① 短期利益を重視するなら“早めの売却”

もし購入価格に対して含み益が出ている場合、売却判断はシンプルです。新型ロレックスは時間経過とともにプレミアが薄まる傾向があるため、「利益が出ている段階で確定する」という考え方は合理的です。特に複数本所有している方や投資目的の方は、この判断を選ぶケースが多いです。

② 所有満足度が高いなら“急いで売る必要はない”

一方で、126500LNは完成度が非常に高く、所有満足度が高いモデルでもあります。現場でも「価格は気になるが気に入っているから手放せない」という声は多く、単純な相場だけでは判断できない側面があります。ロレックスは実用品としての価値も強いため、無理に売却タイミングを作る必要はありません。特に新型は長く使っても古さが出にくく、実用資産として持ち続ける選択も自然です。

③ 中長期視点なら“安定フェーズ待ち”も選択肢

もう一つの考え方が、中長期保有です。126500LNは今後ロレックスの主力世代として市場に定着していく可能性が高く、評価が完全に固まるまでには時間がかかります。つまり、“完成された相場”を待ってから売却するという戦略です。この場合、短期的な値動きよりもモデル寿命を重視した判断になります。

査定現場で感じる「売る人・持つ人」の違い

実際の査定現場では、126500LNを売却する方には一定の傾向があります。売る人は「価格が高いうちに整理したい」「別モデルに資金を回したい」という合理的な理由が多く、時計自体への執着は比較的薄めです。一方、持ち続ける方は「完成度が高く満足している」「次世代まで様子を見たい」という理由が多く、感覚的な価値を重視する傾向があります。どちらが正解というより、価値観の違いが判断を分けている印象です。

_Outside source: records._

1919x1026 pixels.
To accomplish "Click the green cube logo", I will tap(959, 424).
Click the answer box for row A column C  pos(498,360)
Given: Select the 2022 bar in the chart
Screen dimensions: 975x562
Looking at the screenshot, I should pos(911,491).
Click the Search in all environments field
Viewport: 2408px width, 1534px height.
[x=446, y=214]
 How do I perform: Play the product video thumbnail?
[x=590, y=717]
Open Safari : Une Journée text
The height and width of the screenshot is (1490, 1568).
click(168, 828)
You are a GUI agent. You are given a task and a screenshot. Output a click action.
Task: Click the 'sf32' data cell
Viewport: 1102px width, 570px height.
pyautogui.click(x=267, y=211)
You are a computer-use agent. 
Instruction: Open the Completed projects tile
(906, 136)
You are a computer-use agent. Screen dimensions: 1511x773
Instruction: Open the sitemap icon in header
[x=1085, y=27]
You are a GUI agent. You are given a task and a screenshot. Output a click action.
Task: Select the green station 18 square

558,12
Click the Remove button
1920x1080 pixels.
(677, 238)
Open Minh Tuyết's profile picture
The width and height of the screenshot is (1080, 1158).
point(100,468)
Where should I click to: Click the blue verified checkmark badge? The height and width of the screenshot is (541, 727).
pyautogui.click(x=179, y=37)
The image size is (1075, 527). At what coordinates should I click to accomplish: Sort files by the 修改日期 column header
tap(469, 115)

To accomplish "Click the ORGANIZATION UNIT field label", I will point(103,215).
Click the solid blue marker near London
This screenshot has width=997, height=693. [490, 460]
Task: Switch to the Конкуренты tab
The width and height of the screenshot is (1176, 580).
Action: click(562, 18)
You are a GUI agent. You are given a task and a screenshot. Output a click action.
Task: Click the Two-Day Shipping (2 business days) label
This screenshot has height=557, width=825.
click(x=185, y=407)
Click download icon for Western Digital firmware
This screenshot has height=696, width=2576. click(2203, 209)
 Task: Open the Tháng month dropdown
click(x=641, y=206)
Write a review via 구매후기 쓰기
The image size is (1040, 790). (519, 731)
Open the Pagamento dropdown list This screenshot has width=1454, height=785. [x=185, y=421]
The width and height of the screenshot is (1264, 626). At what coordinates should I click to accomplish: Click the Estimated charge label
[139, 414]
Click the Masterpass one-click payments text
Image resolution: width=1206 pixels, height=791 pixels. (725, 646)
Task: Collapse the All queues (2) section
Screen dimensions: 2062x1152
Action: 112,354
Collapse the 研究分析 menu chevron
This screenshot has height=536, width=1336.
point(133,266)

126500LNは“売り急ぐモデルではない”という現実

重要なのは、126500LNは必ずしも「今すぐ売るべきモデル」ではないという点です。確かに新型は初期プレミアが剥がれる傾向がありますが、それは急落を意味するものではありません。ロレックスの主力スポーツモデルは長期的に需要が続きやすく、大きく価値を失いにくい構造があります。つまり、売却を急がなくても判断余地が残るモデルです。この“時間の余裕がある”という点は、売り時を考えるうえで大きな安心材料になります。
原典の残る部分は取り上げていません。